John Ryan "J. R." Fitzpatrick (born May 9, 1988) is a Canadian professional stock car racing driver. Fitzpatrick was the youngest driver to ever win the now defunct CASCAR Super Series championship, winning in the series' final season of 2006 at the age of 18.

Early career
John Ryan (J. R.) Fitzpatrick was born in Cambridge, Ontario, and got his first taste of racing in karts at the age of six, moving quickly to the Canadian Association for Stock Car Auto Racing (CASCAR) junior ranks and then on to Late Model stock cars by the time he was 13 years old.

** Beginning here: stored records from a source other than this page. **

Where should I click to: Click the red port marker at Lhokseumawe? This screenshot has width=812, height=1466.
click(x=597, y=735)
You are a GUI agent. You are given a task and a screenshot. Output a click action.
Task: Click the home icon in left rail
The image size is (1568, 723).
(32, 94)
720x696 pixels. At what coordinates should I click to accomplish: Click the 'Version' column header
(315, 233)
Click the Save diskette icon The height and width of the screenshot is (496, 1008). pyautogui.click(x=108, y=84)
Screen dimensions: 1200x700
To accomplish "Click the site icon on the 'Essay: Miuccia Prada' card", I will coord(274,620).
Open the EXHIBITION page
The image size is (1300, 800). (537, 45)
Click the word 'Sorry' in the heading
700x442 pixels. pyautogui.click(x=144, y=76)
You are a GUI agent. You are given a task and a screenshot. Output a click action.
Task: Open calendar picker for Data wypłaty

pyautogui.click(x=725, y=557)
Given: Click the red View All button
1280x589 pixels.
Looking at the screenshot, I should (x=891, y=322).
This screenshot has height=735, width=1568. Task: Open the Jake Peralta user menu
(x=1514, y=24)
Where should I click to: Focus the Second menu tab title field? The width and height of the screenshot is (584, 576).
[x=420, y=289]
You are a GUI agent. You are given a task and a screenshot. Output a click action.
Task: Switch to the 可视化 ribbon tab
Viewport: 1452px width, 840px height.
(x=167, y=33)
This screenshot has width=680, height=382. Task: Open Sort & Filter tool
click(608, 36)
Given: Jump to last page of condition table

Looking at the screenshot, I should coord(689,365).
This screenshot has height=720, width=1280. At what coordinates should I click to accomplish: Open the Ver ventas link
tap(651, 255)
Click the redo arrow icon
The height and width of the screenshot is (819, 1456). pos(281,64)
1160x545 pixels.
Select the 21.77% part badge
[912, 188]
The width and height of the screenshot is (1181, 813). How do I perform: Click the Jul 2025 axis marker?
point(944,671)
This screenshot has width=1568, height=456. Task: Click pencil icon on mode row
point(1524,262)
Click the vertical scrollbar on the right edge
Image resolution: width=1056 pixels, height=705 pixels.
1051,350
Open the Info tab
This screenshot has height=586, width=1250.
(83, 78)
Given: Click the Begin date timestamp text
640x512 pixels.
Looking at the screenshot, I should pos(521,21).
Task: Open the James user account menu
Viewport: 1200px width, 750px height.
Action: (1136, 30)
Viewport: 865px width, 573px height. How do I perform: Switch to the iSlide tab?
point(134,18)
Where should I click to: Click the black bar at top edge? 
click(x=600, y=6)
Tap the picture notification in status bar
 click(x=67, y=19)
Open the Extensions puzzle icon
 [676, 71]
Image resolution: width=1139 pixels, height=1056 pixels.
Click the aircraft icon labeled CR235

Racing in the CASCAR Super Series what is now the NASCAR Canadian Tire Series at age 16, Fitzpatrick finished 11th in the point standings and second in the Rookie of the Year standings in 2004. Then at 17, he achieved three top-five and five top-10 finishes, scoring his first win. At age 18, he became the youngest driver to become a Canadian Tire Series National Champion with one win, five podium finishes and two pole awards.

Racing career

NASCAR Canadian Tire Series
He remained in his fathers No. 84 Chevrolet after CASCAR was acquired by NASCAR;  In 2007, Fitzpatrick earned two wins, four top-fives, seven top-10s and three pole awards in the Canadian Tire Series where sponsorship came from Milwaukee Tools. In 2008 he had one victory (Mosport), five top-fives, six top-10s and two pole awards. During 2009, he drove the No. 84 for a part-time deal winning Circuit Gilles Villeneuve leading the most laps. For 2010 he returned to the series full-time with sponsorship from Schick he picked up his first win of the season at Mosport on the road course layout on June 13 and also won the event at Edmonton, he swapped the points lead with D. J. Kennington for over five times during the year going on to finishes second in the points. He ran again in the series in 2011, finishing third in points. He returned to the Canadian Tire Series in 2012 and won the seasons first event at Canadian Tire Motorsport Park he also won the Series's largest even Montreal and finished second in points.

Sprint Cup Series
In early 2012 it was announced that Fitzpatrick would compete in the Sprint Cup Series' Heluva Good! Sour Cream Dips at The Glen race in August 2012 at Watkins Glen International for Turn One Racing. Fitzpatrick and Turn One Racing would cut ties in early 2012, and the deal never materialized.

Nationwide Series
Fitzpatrick made his mainstream NASCAR debut in the Busch Series race at the Telcel-Motorola Mexico 200 at the Autodromo Hermanos Rodriguez in Mexico City, Mexico. He came in 33rd place in that race due to an ill handling racecar. He finished 43rd in the NASCAR Busch Series race at Circuit Gilles Villeneuve in Montreal, Quebec on August 4, 2007, right after the NASCAR Canadian Tire Series race at the same track where he won the race “I was very tired” stating J.R. He drove the famed No. 4 KHI Chevy at both of the road courses in 2009. He Finishing 19th at Watkins Glen after getting in a wreck on the last lap. In Montreal he was on pace for a top 10 finish before stalling the car after going off course leading to a poor finish one lap down. It was announced that J.R. will drive for Dale Earnhardt Jr. in all three road course in his No. 7 team for 2010, he picked up his first Nationwide top 10 coming home 7th at Road America on June 19 and his second top 10 with a 7th in Montreal. Fitzpatrick returned to the Nationwide Series with Baker Curb Racing at Daytona International Speedway sponsored by Schick. However, he finished 42nd in the race. He competed in six further races during the year for Go Canada Racing.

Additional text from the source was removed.